Q: Your book focuses on photography as a medium of historical transmission. Why photography in particular?

MH: More than oral or written narratives, photographic images that survive massive destruction and outlive their subjects function as ghostly revenants from an irretrievably lost past world. Photographs, analog photographs, in particular are evidence of past presence. They have an indexical relationship to the object that was before the lens. But they also quickly acquire symbolic significance and thus they are more than themselves.

The Holocaust is one of the most widely photographed historical events of the twentieth century: literally millions of images survive from the period, images taken by perpetrators, bystanders and even by victims. And yet, like many events of extremity, the Holocaust is remembered by a small number of iconic images – the boy with his hands up from Warsaw, the gates of Auschwitz with the “Arbeit macht frei” sign, the image of Anne Frank’s face. My book examines how and why certain images become iconic at the expense of so many others. How that works is, I argue, a symptom of postmemory.

Q: Your book’s subtitle is “Writing and Visual Culture after the Holocaust.” After the multiplication of genocides throughout the second half of the twentieth century, and now the twenty-first, can we still consider the Holocaust as a watershed? And does “postmemory” extend to these other historical events?

MH: Clearly, at the beginning of the second decade of the twenty-first century, the Holocaust can no longer serve as the limit case in discussions of historical trauma, memory and forgetting. Indeed, the multiplication of genocides and collective catastrophes in the last decades and their cumulative effects have made the study of memory and transmission ever more urgent. The process and structure of intergenerational transmission that I understand as postmemory has become an important explanatory vehicle and object of study in numerous contexts ranging from American slavery to decolonization; the Vietnam war, the dictatorships in Latin America and Eastern Europe, the Armenian, Rwandan and Cambodian genocides, the Japanese internment camps in the US, the stolen generation in Australia, and others. These resonances and connections are important and announce new directions in the field of memory studies.

Q. Your book appears in the Gender and Culture series. What connections do you draw between postmemory and gender?

MH: I certainly do not want to go so far as to argue that memory is neatly differentiated by gender, or by other categories of social difference. But I do see the preoccupation with memory, and especially the memory of those populations who have been left out of the archives of official histories, as rooted in movements for social change such as feminism. Using feminist critical strategies to connect past and present, words and images, and memory and gender, allows me to understand different roles that gender plays to mediate which stories are remembered and which are forgotten, how stories are told, which tropes make traumatic histories bearable for the next generation. Family images and stories, and images of lost children in particular, hold great power over our imagination and I analyze how they continue to do so.
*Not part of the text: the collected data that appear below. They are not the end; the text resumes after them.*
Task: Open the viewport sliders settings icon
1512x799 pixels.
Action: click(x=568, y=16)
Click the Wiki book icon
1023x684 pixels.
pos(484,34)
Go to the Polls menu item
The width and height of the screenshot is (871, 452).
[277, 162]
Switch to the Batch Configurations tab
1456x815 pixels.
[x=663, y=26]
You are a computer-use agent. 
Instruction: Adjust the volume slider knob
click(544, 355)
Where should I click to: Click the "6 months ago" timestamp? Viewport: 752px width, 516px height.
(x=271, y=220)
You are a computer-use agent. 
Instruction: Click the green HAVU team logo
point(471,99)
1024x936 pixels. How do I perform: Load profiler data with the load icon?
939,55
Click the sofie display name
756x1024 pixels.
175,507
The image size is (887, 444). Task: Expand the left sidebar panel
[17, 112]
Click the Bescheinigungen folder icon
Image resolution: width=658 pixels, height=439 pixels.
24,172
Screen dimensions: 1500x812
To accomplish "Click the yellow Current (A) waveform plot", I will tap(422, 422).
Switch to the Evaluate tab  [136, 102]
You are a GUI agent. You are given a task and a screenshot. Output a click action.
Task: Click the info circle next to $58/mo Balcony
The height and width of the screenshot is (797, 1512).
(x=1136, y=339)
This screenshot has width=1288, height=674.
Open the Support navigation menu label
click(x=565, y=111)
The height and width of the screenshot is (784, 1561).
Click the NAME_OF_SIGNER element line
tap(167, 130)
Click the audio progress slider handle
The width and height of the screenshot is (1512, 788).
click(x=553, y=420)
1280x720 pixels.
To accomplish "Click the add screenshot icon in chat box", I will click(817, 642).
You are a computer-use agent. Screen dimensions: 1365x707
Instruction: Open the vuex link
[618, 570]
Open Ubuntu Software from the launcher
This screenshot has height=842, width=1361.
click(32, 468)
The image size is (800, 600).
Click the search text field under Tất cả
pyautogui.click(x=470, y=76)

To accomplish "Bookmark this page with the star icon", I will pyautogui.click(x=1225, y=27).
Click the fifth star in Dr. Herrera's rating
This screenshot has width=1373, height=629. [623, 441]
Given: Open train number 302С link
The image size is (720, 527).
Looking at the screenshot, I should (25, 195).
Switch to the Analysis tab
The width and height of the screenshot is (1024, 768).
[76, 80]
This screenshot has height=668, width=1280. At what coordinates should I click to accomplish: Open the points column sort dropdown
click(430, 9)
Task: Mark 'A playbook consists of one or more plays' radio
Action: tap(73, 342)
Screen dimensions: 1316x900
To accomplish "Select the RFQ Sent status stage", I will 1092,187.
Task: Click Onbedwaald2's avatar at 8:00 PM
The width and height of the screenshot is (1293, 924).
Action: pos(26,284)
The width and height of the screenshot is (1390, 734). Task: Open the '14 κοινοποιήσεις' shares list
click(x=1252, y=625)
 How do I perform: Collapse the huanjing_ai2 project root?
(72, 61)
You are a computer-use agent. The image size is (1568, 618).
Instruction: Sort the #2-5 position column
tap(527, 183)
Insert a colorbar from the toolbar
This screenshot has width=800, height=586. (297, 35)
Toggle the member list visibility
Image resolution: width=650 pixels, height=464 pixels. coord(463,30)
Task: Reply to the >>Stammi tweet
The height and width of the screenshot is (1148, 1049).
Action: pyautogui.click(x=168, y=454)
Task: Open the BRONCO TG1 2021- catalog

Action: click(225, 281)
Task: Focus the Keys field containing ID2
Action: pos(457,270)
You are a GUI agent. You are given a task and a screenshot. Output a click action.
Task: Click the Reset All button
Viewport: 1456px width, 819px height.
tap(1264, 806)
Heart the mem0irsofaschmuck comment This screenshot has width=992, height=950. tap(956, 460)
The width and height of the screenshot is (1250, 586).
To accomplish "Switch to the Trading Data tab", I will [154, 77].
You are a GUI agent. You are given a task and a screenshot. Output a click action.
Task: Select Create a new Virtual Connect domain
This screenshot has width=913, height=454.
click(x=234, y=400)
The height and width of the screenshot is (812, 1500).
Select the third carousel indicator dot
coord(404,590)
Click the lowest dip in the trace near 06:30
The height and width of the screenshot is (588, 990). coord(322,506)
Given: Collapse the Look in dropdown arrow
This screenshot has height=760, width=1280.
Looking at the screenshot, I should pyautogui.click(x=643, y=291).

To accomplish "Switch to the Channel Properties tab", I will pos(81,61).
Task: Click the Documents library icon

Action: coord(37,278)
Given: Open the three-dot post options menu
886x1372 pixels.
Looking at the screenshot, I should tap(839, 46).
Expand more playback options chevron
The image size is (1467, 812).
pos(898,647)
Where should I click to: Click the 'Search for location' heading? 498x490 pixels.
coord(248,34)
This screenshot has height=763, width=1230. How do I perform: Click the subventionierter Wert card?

Feminist approaches allow me to bring the entangled strands of disparate traumatic histories into more intimate contact.

Q: How do you see the future of memory and postmemory studies?

This book marks a point of transition for me. Scholarly work on the Holocaust has looked to this moment, when survivors and other contemporary witnesses are leaving our midst, with great trepidation. How will the story survive without their acts of witness? The second generation has acted as a gate-keeper but we now have to realize that we are ourselves handing the story on to the third, and making it available for others to connect their own very different histories. The future, as I see it, is comparative and connective, it is dominated by new media and new strategies of memorialization that are being invented in new museums and memorials. The Holocaust is one event in a global space of remembrance that looks toward a future that will know the past deeply but that will not be paralyzed by its darknesses.